> [Problem statement]
Search the records below for "computer" and copy every line it turns up in.

> [Source records]
╔══

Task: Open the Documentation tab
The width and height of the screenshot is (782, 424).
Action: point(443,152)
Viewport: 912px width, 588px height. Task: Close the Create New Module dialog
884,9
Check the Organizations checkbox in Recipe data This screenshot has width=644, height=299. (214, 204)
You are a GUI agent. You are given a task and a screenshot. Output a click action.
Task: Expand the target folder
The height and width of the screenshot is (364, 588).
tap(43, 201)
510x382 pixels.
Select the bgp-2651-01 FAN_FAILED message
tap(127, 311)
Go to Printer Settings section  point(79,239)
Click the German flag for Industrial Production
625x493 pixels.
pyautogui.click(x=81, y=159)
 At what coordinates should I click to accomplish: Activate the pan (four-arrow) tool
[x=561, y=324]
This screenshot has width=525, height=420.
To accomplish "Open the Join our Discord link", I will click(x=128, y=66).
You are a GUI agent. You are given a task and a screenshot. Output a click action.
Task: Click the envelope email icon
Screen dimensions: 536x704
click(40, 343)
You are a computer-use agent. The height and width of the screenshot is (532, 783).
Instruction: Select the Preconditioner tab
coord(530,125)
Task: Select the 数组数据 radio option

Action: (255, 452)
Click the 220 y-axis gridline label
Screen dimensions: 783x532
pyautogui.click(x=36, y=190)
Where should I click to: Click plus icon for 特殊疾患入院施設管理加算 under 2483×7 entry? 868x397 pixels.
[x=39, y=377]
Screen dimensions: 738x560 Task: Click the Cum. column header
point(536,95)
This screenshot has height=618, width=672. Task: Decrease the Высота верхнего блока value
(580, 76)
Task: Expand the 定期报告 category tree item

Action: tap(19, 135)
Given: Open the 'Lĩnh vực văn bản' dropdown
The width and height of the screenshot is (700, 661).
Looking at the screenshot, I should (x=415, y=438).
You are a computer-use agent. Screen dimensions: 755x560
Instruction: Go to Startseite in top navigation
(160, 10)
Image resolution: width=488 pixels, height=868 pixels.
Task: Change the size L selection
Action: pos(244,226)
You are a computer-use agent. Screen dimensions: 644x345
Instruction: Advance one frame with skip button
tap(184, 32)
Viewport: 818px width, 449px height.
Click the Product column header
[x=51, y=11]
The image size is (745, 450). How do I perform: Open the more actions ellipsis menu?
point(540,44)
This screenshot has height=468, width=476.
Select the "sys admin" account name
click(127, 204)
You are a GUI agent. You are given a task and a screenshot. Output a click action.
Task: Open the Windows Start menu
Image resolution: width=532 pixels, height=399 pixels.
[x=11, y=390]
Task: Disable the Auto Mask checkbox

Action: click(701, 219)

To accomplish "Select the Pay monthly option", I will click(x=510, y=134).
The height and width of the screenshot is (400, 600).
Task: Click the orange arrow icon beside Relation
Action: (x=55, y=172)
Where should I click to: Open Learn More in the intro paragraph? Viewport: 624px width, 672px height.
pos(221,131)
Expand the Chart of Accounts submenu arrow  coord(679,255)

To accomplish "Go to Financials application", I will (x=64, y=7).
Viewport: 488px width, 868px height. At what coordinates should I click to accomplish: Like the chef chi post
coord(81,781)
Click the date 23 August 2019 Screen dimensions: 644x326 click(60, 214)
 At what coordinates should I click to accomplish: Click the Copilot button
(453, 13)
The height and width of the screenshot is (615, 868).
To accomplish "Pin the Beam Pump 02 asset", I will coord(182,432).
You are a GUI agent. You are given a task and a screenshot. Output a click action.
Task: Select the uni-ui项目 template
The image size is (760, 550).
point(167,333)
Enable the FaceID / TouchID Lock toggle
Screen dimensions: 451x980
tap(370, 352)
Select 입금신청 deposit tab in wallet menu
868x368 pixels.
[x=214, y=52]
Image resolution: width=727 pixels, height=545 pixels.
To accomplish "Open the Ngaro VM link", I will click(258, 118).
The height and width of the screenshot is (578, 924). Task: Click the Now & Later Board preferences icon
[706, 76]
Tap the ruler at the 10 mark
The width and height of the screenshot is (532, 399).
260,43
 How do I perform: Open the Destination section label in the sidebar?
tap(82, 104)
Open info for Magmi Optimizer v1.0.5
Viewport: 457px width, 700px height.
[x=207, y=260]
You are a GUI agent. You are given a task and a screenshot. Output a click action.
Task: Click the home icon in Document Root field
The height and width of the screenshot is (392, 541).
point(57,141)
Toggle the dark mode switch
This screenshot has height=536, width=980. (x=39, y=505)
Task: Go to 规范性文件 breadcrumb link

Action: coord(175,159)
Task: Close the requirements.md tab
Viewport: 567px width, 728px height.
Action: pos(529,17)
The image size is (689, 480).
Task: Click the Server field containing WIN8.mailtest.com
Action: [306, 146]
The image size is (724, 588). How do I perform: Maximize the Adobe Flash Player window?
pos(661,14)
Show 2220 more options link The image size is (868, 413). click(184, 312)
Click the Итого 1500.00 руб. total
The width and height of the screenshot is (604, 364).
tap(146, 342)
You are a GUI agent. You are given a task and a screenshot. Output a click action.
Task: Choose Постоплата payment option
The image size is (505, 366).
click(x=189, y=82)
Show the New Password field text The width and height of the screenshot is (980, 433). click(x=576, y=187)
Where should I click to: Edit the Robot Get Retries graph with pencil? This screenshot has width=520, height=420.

╚══

> [Answer for the task]
You are a computer-use agent. The height and width of the screenshot is (532, 783).
You are a computer-use agent. Screen dimensions: 755x560
You are a computer-use agent. Screen dimensions: 644x345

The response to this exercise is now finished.